It's true. The same thing just happened to me with Kate Christensen's The Great Man. I'm going to start reading page 84 first before picking books up.

Anonymous said...

I think that it's really hard to sustain a long narrative--it's a specialized skill to begin with, and then you have to really push yourself to figure out how to fill the space. Plus, doing it over and over again doesn't make it easier--you have to learn it anew every time, unless you're writing romances or a crime series or something schematic.

Almost nobody, even the best novelists, can hit the long ball every time out...and first novelists are often given the benefit of the doubt by hopeful publishers.

Diana Holquist said...

Oh, it's not so easy for us romance novelists either.

I read a screenwriting how-to book where the author says when he reads a script, he opens to page 25 (or something like that) to see what happens because if the writer doesn't know that something crucial has to happen on page 25, he obviously doesn't know what he's doing. I loved that. Page 25. Nail THAT page, baby....

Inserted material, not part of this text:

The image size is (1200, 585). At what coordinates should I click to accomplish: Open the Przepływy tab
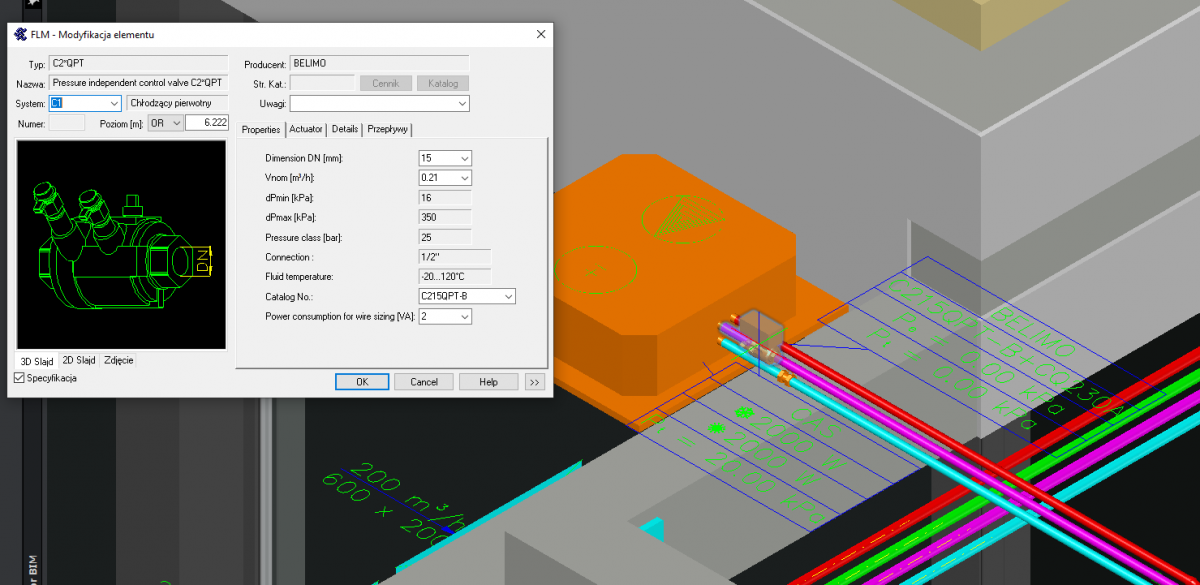click(x=388, y=129)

...there must be a similar page in novels. Maybe 227.

Anonymous said...

Diana, do you have a guide from the publisher you have to follow; ie., certain kinds of things happening at certain times? Or do you have a lot of leeway to mess with the forumla? Or is there, in your case, no formula?

I don't mean to belittle your genre; I'm just saying that genre fiction, in general, can provide the writer a built-in structure that solves a few momentum problems ahead of time.

Anonymous said...

It is strange how these stretches of seemingly stalled-out novels arrive in groups of three or four -- but then, suddenly, you fall in love again with a book that fully engages you, etc.

In the last few years I've decided as a rule, if the novel's energy lags somewhere between pages 100-150, or the proceedings get silly, boring, etc. I just put it aside on move on to something else. I used to force myself to slog through and hope for something better, but inevitably the book only gets WORSE, not better, and next thing you know I'm investing all this time in something that gives me no pleasure....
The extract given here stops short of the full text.